___ Source information

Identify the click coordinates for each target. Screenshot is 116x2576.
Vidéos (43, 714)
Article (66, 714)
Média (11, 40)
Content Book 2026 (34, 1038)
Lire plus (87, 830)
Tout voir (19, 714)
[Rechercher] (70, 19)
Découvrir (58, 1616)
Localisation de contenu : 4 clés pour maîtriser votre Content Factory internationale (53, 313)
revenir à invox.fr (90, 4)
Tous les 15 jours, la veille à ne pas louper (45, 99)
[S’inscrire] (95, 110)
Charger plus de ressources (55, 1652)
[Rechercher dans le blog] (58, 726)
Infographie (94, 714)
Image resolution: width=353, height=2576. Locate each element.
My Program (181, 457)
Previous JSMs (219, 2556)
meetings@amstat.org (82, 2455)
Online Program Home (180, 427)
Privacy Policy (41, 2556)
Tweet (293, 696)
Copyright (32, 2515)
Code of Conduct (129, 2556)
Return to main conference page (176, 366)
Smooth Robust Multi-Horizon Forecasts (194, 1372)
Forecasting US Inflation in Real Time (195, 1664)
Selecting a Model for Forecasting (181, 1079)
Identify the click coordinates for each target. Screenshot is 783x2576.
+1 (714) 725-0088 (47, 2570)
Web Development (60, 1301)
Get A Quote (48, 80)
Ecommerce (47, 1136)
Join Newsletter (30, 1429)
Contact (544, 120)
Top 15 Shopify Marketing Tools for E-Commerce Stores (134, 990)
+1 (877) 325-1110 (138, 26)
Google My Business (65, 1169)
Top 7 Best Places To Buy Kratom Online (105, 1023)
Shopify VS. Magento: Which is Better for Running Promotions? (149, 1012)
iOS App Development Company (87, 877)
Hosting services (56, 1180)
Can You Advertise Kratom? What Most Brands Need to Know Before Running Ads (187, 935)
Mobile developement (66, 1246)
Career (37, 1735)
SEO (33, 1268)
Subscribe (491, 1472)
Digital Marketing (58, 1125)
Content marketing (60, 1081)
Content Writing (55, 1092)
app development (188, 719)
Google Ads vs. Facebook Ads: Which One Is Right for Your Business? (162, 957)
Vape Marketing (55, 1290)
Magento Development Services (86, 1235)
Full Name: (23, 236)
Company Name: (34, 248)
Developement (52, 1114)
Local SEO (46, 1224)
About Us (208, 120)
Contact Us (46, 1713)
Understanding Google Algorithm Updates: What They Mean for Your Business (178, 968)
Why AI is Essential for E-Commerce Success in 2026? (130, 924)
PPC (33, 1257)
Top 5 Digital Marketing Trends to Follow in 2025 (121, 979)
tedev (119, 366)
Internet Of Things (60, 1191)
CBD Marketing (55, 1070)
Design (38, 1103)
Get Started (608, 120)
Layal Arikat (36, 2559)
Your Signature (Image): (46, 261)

______

### Exercise details
Restate word for word only the lines above from the line containing "Content marketing (60, 1081)" to the line containing "Full Name: (23, 236)", both of them included.

### Task solution
Content marketing (60, 1081)
Content Writing (55, 1092)
app development (188, 719)
Google Ads vs. Facebook Ads: Which One Is Right for Your Business? (162, 957)
Vape Marketing (55, 1290)
Magento Development Services (86, 1235)
Full Name: (23, 236)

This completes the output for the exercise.